**Selected text:**
+++

Just now I got an automated phone call on my land line inviting me to take part in a telephone “town hall meeting” with Jim DeMint. So I listened in.
And first, I want to say that I appreciate that Jim DeMint is mild-mannered. None of that shouting, in-your-face demagoguery for him.
But that said, I have to say that after awhile, hearing some fairly extreme ideas espoused mildly and politely starts to creep me out.
Basically, the way this thing worked was that ordinary, regular, plain, normal, average Americans in the 2nd District asked the senator question after question in a manner that was rather like T-ball. Nobody was trying to throw it past him, and he kept saying “good question” to little sermonettes from folks who are worried about that Barack Obama guy giving away “our freedoms,” on issue after issue. Whether we’re talking global warming or trade or monetary policy to crime to health care, that’s what it always boiled down to: Thank goodness we have you, senator, to stand up for our freedoms. No problem, folks, glad to do it, and be sure to sign up for my “Freedom Alert” reports…
When somebody calls in, truly worried about crime — her house has been broken into twice, she said — and says “Is it possible that they’ll be able to take away our constitutional right to bear arms?,” it seems to me that the right thing to do would be say, “Of course, not — no one is trying to do that to you.” But not Jim. In his own mild, butter-wouldn’t-melt-in-his-mouth way, he makes sure he gives the impression that the only reason ATF goons aren’t about to batter down your door and take your guns from your cold, dead fingers is because he’s there stopping ’em: “I’m doing all I can,” he promises, “to make sure we don’t lose our constitutional rights.”

+++

**Source data:**
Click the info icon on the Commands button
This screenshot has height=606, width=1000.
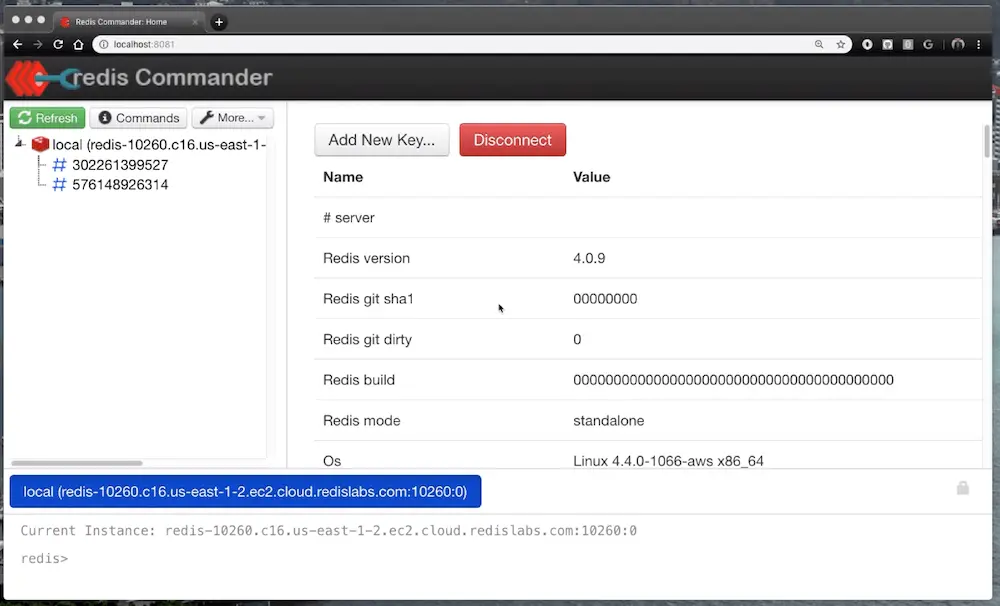tap(104, 118)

+++

**Work instruction 1:** Switch "mild-mannered" to "soft-spoken" in the post about the DeMint telephone town hall, and give back everything from "Just now I got" down to "demagoguery for him.".
**Work instruction 2:** According to the post about the DeMint telephone town hall, which of these statements hold? (a) The automated invitation came through on a cell phone. (b) One caller reported that her house had been broken into twice. (c) DeMint raised his voice at the callers.
**Work instruction 3:** Carry the post about the DeMint telephone town hall forward past its final sentence.

**Task response 1:**
Just now I got an automated phone call on my land line inviting me to take part in a telephone “town hall meeting” with Jim DeMint. So I listened in.
And first, I want to say that I appreciate that Jim DeMint is soft-spoken. None of that shouting, in-your-face demagoguery for him.

**Task response 2:**
(a) No: "I got an automated phone call on my land line"
(b) Yes: "her house has been broken into twice, she said"
(c) No: "None of that shouting, in-your-face demagoguery for him."

**Task response 3:**
So why am I not reassured?
Yes, I could have hit a button and tried to butt in with a “Hey, wait a minute” sort of question, but all those years of not upstaging regular folks — of not wanting to become the story — stopped me.
One guy, though, did — right at the end — ask Jim what in the world would be wrong with ordinary working Americans having the same kind of health coverage as Congress (this was the only question I heard on the subject that wasn’t about that Obama wanting to take away our Medicare and turn it over to the gummint). Jim assured him that HE wanted ordinary Americans to have good health care, which was why he provided insurance when he was an employer in the private sector, and that he thought members of Congress should be forced to sign up for whatever gummint plan it cooked up, etc., etc. — everything, of course, except to say that yes, members of Congress are in a government health care system, and it works just great for them.
Far more typical was Hazel, who wanted to know why she had worked to pay into Medicare for over 40 years, and now that Obama “wants to take it away from us.”
And of course, Jim didn’t say, “You like Medicare? So what’s wrong with having it for everybody?” That would apparently defeat his purposes.
Anyway, when it was over Jim went away feeling all that much better about his brave stances against health care reform and cap and trade and so forth.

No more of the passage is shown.